Figure 2:

Binding specificity of Tet1 to DNA. (A) Comparison of conventional EMSA (left, lanes 1–3) and multicolor EMSA (right lanes 1–5). Left lane 1: protein with isotope labeled DNA. Left lane 2: protein with isotope labeled DNA and competitor DNA. Left lane 3: isotope labeled DNA. Right lane 1: fluorescently tagged protein with fluorescently labeled DNA. Right lane 2: fluorescently tagged protein with fluorescently labeled DNA and competitor DNA. Right lane 3: fluorescently labeled DNA. Right lane 4: fluorescently tagged protein with two different fluorescently labeled DNAs.

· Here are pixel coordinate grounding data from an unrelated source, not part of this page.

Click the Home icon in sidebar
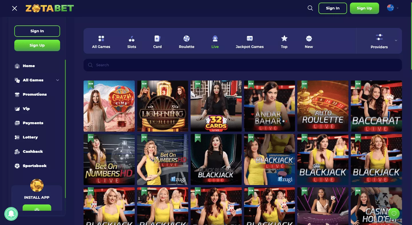Screen dimensions: 412x225 pyautogui.click(x=17, y=66)
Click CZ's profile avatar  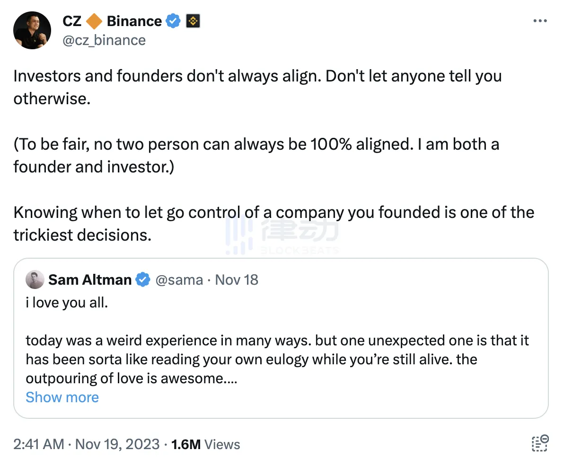pos(32,30)
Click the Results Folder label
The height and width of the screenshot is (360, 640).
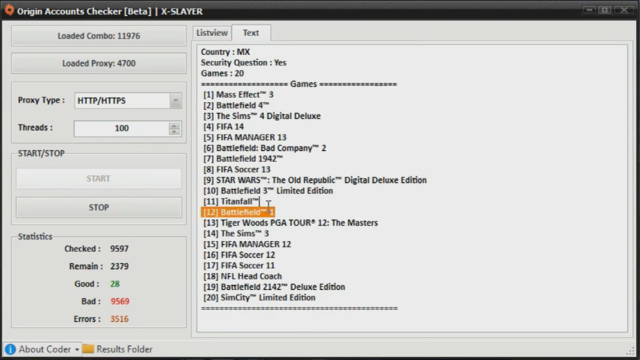pos(124,349)
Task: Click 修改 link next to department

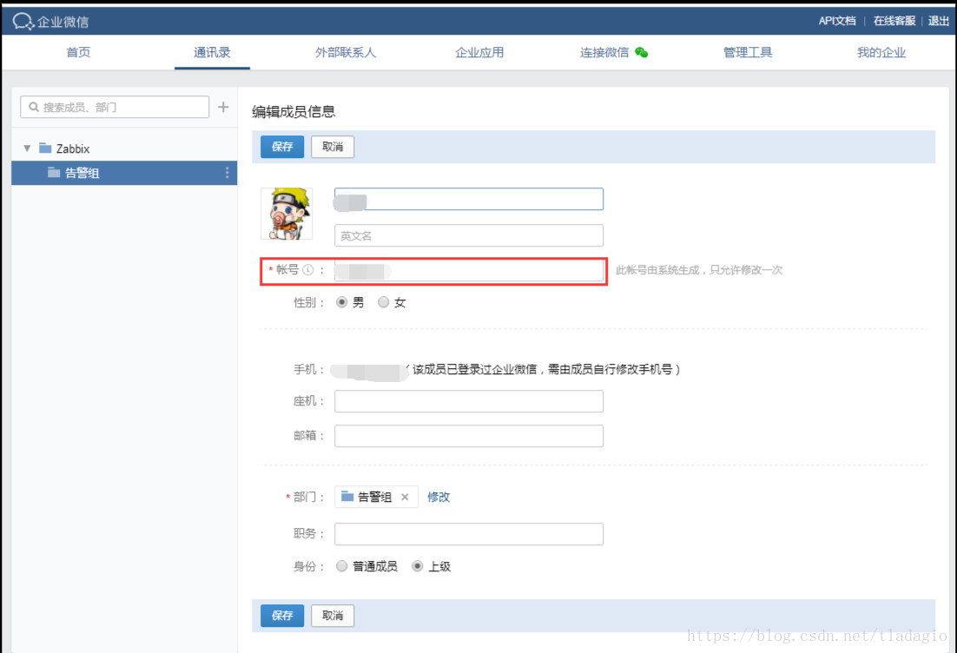Action: (x=439, y=498)
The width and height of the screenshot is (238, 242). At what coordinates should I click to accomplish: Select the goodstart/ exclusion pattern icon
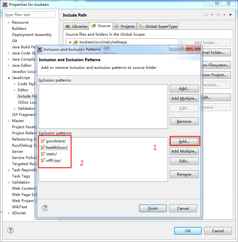(x=43, y=141)
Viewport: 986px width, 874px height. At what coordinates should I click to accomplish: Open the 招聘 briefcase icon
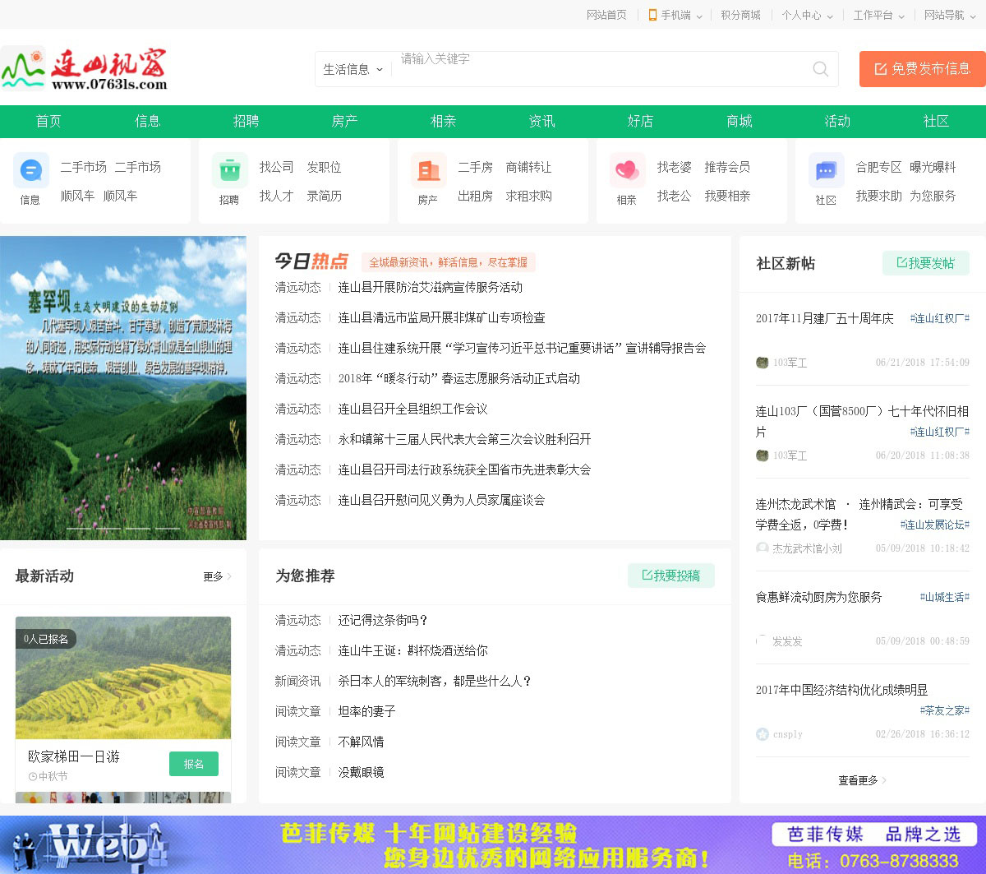pos(229,171)
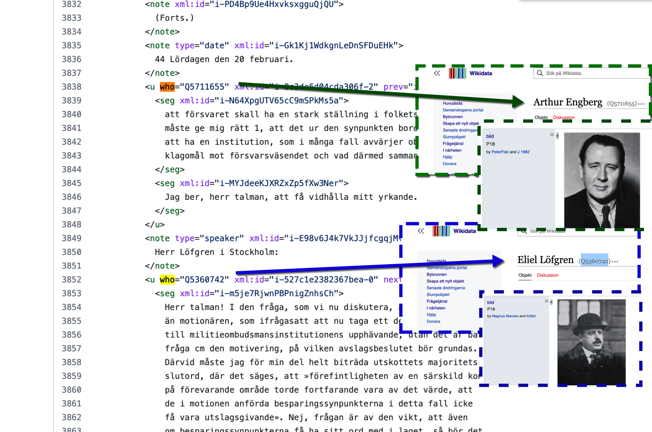Open the Magnus Manske user link
Screen dimensions: 652x432
[505, 316]
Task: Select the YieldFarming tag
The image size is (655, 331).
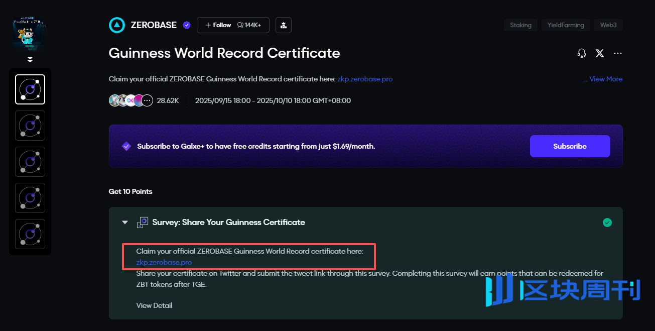Action: tap(566, 25)
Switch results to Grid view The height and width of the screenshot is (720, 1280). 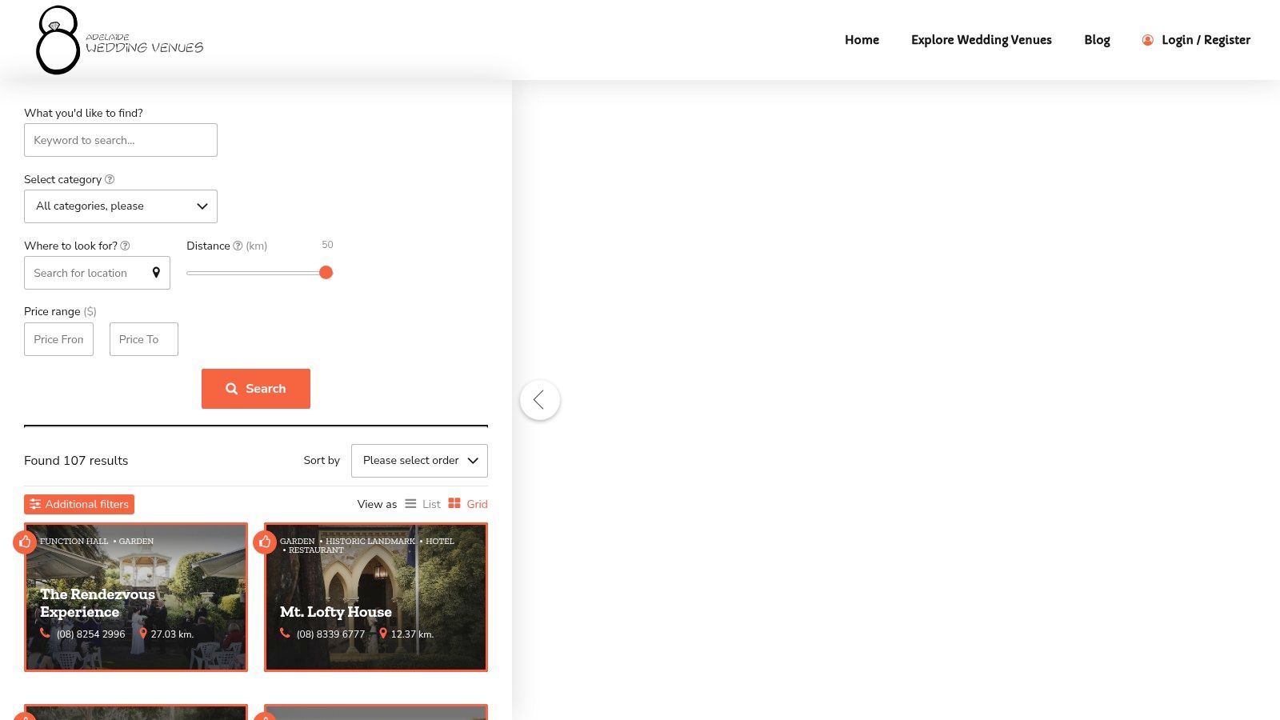468,504
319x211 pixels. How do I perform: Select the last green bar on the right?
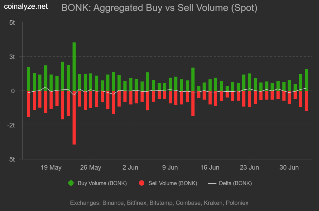(x=306, y=80)
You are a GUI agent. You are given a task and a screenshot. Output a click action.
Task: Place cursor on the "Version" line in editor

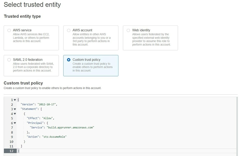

Right lane 5: Two different fluorescently tagged proteins with fluorescently labeled DNAs. (B) Binding specificity of Tet1CD (catalytic domain of Tet1) and MBD of Mecp2 (methyl-CpG binding protein 2) to methylated DNA. Purified mcherry-Tet1CD (2 µM) (magenta) was incubated with a 42-bp long oligonucleotide (1 µM) containing a symmetrically methylated CpG site (black) at 37 °C. After 90 min, free DNA and DNA-Tet1CD complexes were separated on a native polyacrylamide gel. As a control, the MBD protein (green, 2 µM) of Mecp2 was used. Minus and plus indicate cathode and anode, respectively. The fluorescence intensities were detected on a fluorescence microplate reader (see “Materials and methods” section) and intensities were plotted as line plots and heatmaps using RStudio. The upper part shows binding of Tet1CD (left) and the MBD of Mecp2 (right) to methylated DNA. The lower part shows binding of Tet1CD (left) or MBD (right) to methylated DNA in the presence of competitor DNA poly(dI:dC) (grey, 200 ng). Independent experiments were repeated twice. Shown is one representative result. A summary of the binding specificity of Tet1CD and MBD is shown at the bottom of the figure.